### What is expected:
All of the data should be restated exactly as it stands.

### Dataset entries:
::::

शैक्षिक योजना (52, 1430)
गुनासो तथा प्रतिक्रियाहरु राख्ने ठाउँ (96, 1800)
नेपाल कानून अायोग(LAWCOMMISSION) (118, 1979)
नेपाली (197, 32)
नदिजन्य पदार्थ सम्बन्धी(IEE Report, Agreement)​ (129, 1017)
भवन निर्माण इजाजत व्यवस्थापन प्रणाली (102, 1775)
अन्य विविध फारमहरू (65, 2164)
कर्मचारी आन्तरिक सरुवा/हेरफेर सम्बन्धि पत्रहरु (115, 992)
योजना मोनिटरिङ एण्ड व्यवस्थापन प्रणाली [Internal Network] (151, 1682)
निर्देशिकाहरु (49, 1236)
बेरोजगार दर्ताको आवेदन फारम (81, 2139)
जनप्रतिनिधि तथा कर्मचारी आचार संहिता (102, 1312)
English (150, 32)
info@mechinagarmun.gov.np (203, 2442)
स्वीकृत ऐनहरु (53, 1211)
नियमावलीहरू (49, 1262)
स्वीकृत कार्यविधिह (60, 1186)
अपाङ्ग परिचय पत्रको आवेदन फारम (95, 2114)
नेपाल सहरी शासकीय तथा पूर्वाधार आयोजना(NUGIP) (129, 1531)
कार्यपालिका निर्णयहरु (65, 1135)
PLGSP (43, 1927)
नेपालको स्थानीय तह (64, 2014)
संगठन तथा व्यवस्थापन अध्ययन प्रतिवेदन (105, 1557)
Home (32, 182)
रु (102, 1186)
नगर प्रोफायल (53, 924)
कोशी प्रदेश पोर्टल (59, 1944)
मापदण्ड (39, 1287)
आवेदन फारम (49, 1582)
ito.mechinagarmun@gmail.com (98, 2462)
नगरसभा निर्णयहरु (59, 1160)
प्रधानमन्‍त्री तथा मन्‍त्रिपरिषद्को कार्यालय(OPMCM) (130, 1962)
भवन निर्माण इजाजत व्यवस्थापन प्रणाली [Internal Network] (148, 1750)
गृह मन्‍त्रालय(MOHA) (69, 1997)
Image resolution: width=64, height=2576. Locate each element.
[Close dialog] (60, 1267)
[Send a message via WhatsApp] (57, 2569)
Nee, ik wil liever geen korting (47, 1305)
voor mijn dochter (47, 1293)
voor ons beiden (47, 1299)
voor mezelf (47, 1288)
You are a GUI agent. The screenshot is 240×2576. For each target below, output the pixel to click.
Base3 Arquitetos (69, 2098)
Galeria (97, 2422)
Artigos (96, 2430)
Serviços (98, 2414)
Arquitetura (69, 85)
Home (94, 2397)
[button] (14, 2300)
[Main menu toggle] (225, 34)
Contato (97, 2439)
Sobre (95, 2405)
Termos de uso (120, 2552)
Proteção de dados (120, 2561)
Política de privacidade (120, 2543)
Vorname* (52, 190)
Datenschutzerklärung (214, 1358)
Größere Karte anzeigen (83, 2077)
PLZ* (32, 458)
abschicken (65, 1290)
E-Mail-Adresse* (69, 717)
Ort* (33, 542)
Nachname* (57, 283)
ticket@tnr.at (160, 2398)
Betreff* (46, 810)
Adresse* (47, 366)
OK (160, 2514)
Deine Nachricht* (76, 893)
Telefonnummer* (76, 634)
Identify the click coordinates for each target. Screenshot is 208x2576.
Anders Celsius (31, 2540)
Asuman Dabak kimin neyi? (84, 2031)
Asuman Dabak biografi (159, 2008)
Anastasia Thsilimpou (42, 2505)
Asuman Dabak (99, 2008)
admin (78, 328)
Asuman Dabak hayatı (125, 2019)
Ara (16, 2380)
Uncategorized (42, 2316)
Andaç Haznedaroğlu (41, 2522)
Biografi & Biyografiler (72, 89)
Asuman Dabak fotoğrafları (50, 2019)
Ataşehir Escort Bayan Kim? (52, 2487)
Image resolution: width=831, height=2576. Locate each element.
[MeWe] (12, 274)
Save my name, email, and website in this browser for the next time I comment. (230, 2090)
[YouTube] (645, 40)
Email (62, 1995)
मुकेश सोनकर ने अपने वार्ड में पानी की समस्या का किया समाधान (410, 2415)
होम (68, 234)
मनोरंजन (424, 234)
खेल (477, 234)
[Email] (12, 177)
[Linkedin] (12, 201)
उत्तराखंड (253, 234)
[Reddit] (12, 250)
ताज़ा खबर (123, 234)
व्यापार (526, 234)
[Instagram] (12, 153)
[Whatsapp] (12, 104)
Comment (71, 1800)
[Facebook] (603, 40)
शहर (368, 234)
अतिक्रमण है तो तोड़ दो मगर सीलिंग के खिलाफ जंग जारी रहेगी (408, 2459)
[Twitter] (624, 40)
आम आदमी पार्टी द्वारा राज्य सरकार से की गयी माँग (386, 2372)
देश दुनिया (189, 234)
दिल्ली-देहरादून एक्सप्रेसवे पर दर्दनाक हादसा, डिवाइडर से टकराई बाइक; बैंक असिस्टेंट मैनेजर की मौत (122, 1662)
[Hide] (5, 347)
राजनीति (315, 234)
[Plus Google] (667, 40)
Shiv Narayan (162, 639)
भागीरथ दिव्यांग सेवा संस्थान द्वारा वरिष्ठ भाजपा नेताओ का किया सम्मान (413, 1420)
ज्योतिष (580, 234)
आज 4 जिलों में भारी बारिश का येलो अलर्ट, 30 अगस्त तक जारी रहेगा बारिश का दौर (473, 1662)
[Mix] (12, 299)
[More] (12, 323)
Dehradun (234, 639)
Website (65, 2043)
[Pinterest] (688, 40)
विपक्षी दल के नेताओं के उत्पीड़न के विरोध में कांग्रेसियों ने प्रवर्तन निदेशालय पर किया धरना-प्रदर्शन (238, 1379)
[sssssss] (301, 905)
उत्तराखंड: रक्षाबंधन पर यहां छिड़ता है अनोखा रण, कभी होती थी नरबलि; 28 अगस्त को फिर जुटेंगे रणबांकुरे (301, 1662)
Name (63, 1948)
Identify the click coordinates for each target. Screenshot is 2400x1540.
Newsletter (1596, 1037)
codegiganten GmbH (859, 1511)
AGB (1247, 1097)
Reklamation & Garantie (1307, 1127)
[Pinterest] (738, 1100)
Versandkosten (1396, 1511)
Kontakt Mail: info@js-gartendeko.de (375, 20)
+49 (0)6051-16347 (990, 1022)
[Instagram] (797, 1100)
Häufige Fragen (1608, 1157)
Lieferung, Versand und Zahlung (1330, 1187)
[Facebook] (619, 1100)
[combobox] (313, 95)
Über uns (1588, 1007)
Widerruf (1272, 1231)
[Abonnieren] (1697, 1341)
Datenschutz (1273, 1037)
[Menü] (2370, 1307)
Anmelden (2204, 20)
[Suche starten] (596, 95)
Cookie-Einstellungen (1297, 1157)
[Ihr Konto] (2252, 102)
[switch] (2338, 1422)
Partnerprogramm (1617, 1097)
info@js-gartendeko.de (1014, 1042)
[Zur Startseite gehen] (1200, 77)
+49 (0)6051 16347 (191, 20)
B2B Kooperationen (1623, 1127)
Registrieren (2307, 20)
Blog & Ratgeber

::::

### Task response:
शैक्षिक योजना (52, 1430)
गुनासो तथा प्रतिक्रियाहरु राख्ने ठाउँ (96, 1800)
नेपाल कानून अायोग(LAWCOMMISSION) (118, 1979)
नेपाली (197, 32)
नदिजन्य पदार्थ सम्बन्धी(IEE Report, Agreement)​ (129, 1017)
भवन निर्माण इजाजत व्यवस्थापन प्रणाली (102, 1775)
अन्य विविध फारमहरू (65, 2164)
कर्मचारी आन्तरिक सरुवा/हेरफेर सम्बन्धि पत्रहरु (115, 992)
योजना मोनिटरिङ एण्ड व्यवस्थापन प्रणाली [Internal Network] (151, 1682)
निर्देशिकाहरु (49, 1236)
बेरोजगार दर्ताको आवेदन फारम (81, 2139)
जनप्रतिनिधि तथा कर्मचारी आचार संहिता (102, 1312)
English (150, 32)
info@mechinagarmun.gov.np (203, 2442)
स्वीकृत ऐनहरु (53, 1211)
नियमावलीहरू (49, 1262)
स्वीकृत कार्यविधिह (60, 1186)
अपाङ्ग परिचय पत्रको आवेदन फारम (95, 2114)
नेपाल सहरी शासकीय तथा पूर्वाधार आयोजना(NUGIP) (129, 1531)
कार्यपालिका निर्णयहरु (65, 1135)
PLGSP (43, 1927)
नेपालको स्थानीय तह (64, 2014)
संगठन तथा व्यवस्थापन अध्ययन प्रतिवेदन (105, 1557)
Home (32, 182)
रु (102, 1186)
नगर प्रोफायल (53, 924)
कोशी प्रदेश पोर्टल (59, 1944)
मापदण्ड (39, 1287)
आवेदन फारम (49, 1582)
ito.mechinagarmun@gmail.com (98, 2462)
नगरसभा निर्णयहरु (59, 1160)
प्रधानमन्‍त्री तथा मन्‍त्रिपरिषद्को कार्यालय(OPMCM) (130, 1962)
भवन निर्माण इजाजत व्यवस्थापन प्रणाली [Internal Network] (148, 1750)
गृह मन्‍त्रालय(MOHA) (69, 1997)
Image resolution: width=64, height=2576. Locate each element.
[Close dialog] (60, 1267)
[Send a message via WhatsApp] (57, 2569)
Nee, ik wil liever geen korting (47, 1305)
voor mijn dochter (47, 1293)
voor ons beiden (47, 1299)
voor mezelf (47, 1288)
You are a GUI agent. The screenshot is 240×2576. For each target below, output the pixel to click.
Base3 Arquitetos (69, 2098)
Galeria (97, 2422)
Artigos (96, 2430)
Serviços (98, 2414)
Arquitetura (69, 85)
Home (94, 2397)
[button] (14, 2300)
[Main menu toggle] (225, 34)
Contato (97, 2439)
Sobre (95, 2405)
Termos de uso (120, 2552)
Proteção de dados (120, 2561)
Política de privacidade (120, 2543)
Vorname* (52, 190)
Datenschutzerklärung (214, 1358)
Größere Karte anzeigen (83, 2077)
PLZ* (32, 458)
abschicken (65, 1290)
E-Mail-Adresse* (69, 717)
Ort* (33, 542)
Nachname* (57, 283)
ticket@tnr.at (160, 2398)
Betreff* (46, 810)
Adresse* (47, 366)
OK (160, 2514)
Deine Nachricht* (76, 893)
Telefonnummer* (76, 634)
Identify the click coordinates for each target. Screenshot is 208x2576.
Anders Celsius (31, 2540)
Asuman Dabak kimin neyi? (84, 2031)
Asuman Dabak biografi (159, 2008)
Anastasia Thsilimpou (42, 2505)
Asuman Dabak (99, 2008)
admin (78, 328)
Asuman Dabak hayatı (125, 2019)
Ara (16, 2380)
Uncategorized (42, 2316)
Andaç Haznedaroğlu (41, 2522)
Biografi & Biyografiler (72, 89)
Asuman Dabak fotoğrafları (50, 2019)
Ataşehir Escort Bayan Kim? (52, 2487)
Image resolution: width=831, height=2576. Locate each element.
[MeWe] (12, 274)
Save my name, email, and website in this browser for the next time I comment. (230, 2090)
[YouTube] (645, 40)
Email (62, 1995)
मुकेश सोनकर ने अपने वार्ड में पानी की समस्या का किया समाधान (410, 2415)
होम (68, 234)
मनोरंजन (424, 234)
खेल (477, 234)
[Email] (12, 177)
[Linkedin] (12, 201)
उत्तराखंड (253, 234)
[Reddit] (12, 250)
ताज़ा खबर (123, 234)
व्यापार (526, 234)
[Instagram] (12, 153)
[Whatsapp] (12, 104)
Comment (71, 1800)
[Facebook] (603, 40)
शहर (368, 234)
अतिक्रमण है तो तोड़ दो मगर सीलिंग के खिलाफ जंग जारी रहेगी (408, 2459)
[Twitter] (624, 40)
आम आदमी पार्टी द्वारा राज्य सरकार से की गयी माँग (386, 2372)
देश दुनिया (189, 234)
दिल्ली-देहरादून एक्सप्रेसवे पर दर्दनाक हादसा, डिवाइडर से टकराई बाइक; बैंक असिस्टेंट मैनेजर की मौत (122, 1662)
[Hide] (5, 347)
राजनीति (315, 234)
[Plus Google] (667, 40)
Shiv Narayan (162, 639)
भागीरथ दिव्यांग सेवा संस्थान द्वारा वरिष्ठ भाजपा नेताओ का किया सम्मान (413, 1420)
ज्योतिष (580, 234)
आज 4 जिलों में भारी बारिश का येलो अलर्ट, 30 अगस्त तक जारी रहेगा बारिश का दौर (473, 1662)
[Mix] (12, 299)
[More] (12, 323)
Dehradun (234, 639)
Website (65, 2043)
[Pinterest] (688, 40)
विपक्षी दल के नेताओं के उत्पीड़न के विरोध में कांग्रेसियों ने प्रवर्तन निदेशालय पर किया धरना-प्रदर्शन (238, 1379)
[sssssss] (301, 905)
उत्तराखंड: रक्षाबंधन पर यहां छिड़ता है अनोखा रण, कभी होती थी नरबलि; 28 अगस्त को फिर जुटेंगे रणबांकुरे (301, 1662)
Name (63, 1948)
Identify the click coordinates for each target. Screenshot is 2400x1540.
Newsletter (1596, 1037)
codegiganten GmbH (859, 1511)
AGB (1247, 1097)
Reklamation & Garantie (1307, 1127)
[Pinterest] (738, 1100)
Versandkosten (1396, 1511)
Kontakt Mail: info@js-gartendeko.de (375, 20)
+49 (0)6051-16347 (990, 1022)
[Instagram] (797, 1100)
Häufige Fragen (1608, 1157)
Lieferung, Versand und Zahlung (1330, 1187)
[Facebook] (619, 1100)
[combobox] (313, 95)
Über uns (1588, 1007)
Widerruf (1272, 1231)
[Abonnieren] (1697, 1341)
Datenschutz (1273, 1037)
[Menü] (2370, 1307)
Anmelden (2204, 20)
[Suche starten] (596, 95)
Cookie-Einstellungen (1297, 1157)
[Ihr Konto] (2252, 102)
[switch] (2338, 1422)
Partnerprogramm (1617, 1097)
info@js-gartendeko.de (1014, 1042)
[Zur Startseite gehen] (1200, 77)
+49 (0)6051 16347 (191, 20)
B2B Kooperationen (1623, 1127)
Registrieren (2307, 20)
Blog & Ratgeber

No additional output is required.